(Stored data entries)
....
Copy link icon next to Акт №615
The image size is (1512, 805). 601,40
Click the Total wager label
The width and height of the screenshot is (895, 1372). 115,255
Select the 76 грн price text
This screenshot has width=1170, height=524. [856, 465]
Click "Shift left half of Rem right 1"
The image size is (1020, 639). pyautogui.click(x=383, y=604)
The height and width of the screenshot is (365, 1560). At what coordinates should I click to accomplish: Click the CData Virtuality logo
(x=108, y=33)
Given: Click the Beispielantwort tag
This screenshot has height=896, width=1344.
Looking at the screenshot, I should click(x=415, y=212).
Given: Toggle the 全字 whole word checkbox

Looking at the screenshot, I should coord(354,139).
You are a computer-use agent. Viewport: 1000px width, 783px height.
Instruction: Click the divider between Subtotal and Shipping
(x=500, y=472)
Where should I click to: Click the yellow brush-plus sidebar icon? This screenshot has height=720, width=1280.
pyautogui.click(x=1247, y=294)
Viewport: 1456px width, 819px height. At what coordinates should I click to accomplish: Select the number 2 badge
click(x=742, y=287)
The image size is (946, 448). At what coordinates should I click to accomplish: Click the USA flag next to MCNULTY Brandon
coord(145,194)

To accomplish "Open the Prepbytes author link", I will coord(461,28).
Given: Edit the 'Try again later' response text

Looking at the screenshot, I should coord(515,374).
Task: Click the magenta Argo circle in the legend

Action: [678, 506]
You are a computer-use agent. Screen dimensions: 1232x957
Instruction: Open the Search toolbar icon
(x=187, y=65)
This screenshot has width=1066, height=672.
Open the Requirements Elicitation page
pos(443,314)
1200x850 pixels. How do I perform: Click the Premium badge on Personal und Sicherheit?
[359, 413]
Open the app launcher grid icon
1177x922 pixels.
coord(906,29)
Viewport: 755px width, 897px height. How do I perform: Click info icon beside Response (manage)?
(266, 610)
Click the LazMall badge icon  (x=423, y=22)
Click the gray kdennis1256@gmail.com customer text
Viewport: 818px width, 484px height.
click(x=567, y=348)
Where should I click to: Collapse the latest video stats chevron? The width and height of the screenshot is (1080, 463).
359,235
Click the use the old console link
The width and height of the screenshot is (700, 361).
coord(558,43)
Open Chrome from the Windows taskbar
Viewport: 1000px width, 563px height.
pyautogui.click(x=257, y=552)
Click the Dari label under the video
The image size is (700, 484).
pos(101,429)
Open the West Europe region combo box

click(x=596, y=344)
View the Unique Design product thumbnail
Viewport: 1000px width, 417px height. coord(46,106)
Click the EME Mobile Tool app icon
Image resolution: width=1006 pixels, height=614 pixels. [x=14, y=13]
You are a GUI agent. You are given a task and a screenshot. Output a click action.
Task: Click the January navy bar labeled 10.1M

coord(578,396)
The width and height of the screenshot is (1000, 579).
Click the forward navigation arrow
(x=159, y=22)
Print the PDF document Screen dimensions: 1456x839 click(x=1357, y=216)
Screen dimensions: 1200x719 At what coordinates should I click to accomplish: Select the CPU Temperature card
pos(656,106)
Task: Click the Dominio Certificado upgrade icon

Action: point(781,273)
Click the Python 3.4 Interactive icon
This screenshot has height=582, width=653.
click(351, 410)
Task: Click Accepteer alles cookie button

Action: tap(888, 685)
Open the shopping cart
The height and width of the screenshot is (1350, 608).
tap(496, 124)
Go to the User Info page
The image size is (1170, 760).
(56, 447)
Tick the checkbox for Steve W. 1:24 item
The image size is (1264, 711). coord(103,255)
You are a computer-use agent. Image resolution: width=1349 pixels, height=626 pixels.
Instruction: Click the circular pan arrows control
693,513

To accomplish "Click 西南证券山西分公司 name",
....
Give back all the data exactly as written.

Copy link icon next to Акт №615
The image size is (1512, 805). 601,40
Click the Total wager label
The width and height of the screenshot is (895, 1372). 115,255
Select the 76 грн price text
This screenshot has width=1170, height=524. [856, 465]
Click "Shift left half of Rem right 1"
The image size is (1020, 639). pyautogui.click(x=383, y=604)
The height and width of the screenshot is (365, 1560). At what coordinates should I click to accomplish: Click the CData Virtuality logo
(x=108, y=33)
Given: Click the Beispielantwort tag
This screenshot has height=896, width=1344.
Looking at the screenshot, I should click(x=415, y=212).
Given: Toggle the 全字 whole word checkbox

Looking at the screenshot, I should coord(354,139).
You are a computer-use agent. Viewport: 1000px width, 783px height.
Instruction: Click the divider between Subtotal and Shipping
(x=500, y=472)
Where should I click to: Click the yellow brush-plus sidebar icon? This screenshot has height=720, width=1280.
pyautogui.click(x=1247, y=294)
Viewport: 1456px width, 819px height. At what coordinates should I click to accomplish: Select the number 2 badge
click(x=742, y=287)
The image size is (946, 448). At what coordinates should I click to accomplish: Click the USA flag next to MCNULTY Brandon
coord(145,194)

To accomplish "Open the Prepbytes author link", I will coord(461,28).
Given: Edit the 'Try again later' response text

Looking at the screenshot, I should coord(515,374).
Task: Click the magenta Argo circle in the legend

Action: [678, 506]
You are a computer-use agent. Screen dimensions: 1232x957
Instruction: Open the Search toolbar icon
(x=187, y=65)
This screenshot has width=1066, height=672.
Open the Requirements Elicitation page
pos(443,314)
1200x850 pixels. How do I perform: Click the Premium badge on Personal und Sicherheit?
[359, 413]
Open the app launcher grid icon
1177x922 pixels.
coord(906,29)
Viewport: 755px width, 897px height. How do I perform: Click info icon beside Response (manage)?
(266, 610)
Click the LazMall badge icon  (x=423, y=22)
Click the gray kdennis1256@gmail.com customer text
Viewport: 818px width, 484px height.
click(x=567, y=348)
Where should I click to: Collapse the latest video stats chevron? The width and height of the screenshot is (1080, 463).
359,235
Click the use the old console link
The width and height of the screenshot is (700, 361).
coord(558,43)
Open Chrome from the Windows taskbar
Viewport: 1000px width, 563px height.
pyautogui.click(x=257, y=552)
Click the Dari label under the video
The image size is (700, 484).
pos(101,429)
Open the West Europe region combo box

click(x=596, y=344)
View the Unique Design product thumbnail
Viewport: 1000px width, 417px height. coord(46,106)
Click the EME Mobile Tool app icon
Image resolution: width=1006 pixels, height=614 pixels. [x=14, y=13]
You are a GUI agent. You are given a task and a screenshot. Output a click action.
Task: Click the January navy bar labeled 10.1M

coord(578,396)
The width and height of the screenshot is (1000, 579).
Click the forward navigation arrow
(x=159, y=22)
Print the PDF document Screen dimensions: 1456x839 click(x=1357, y=216)
Screen dimensions: 1200x719 At what coordinates should I click to accomplish: Select the CPU Temperature card
pos(656,106)
Task: Click the Dominio Certificado upgrade icon

Action: point(781,273)
Click the Python 3.4 Interactive icon
This screenshot has height=582, width=653.
click(351, 410)
Task: Click Accepteer alles cookie button

Action: tap(888, 685)
Open the shopping cart
The height and width of the screenshot is (1350, 608).
tap(496, 124)
Go to the User Info page
The image size is (1170, 760).
(56, 447)
Tick the checkbox for Steve W. 1:24 item
The image size is (1264, 711). coord(103,255)
You are a computer-use agent. Image resolution: width=1349 pixels, height=626 pixels.
Instruction: Click the circular pan arrows control
693,513

To accomplish "Click 西南证券山西分公司 name",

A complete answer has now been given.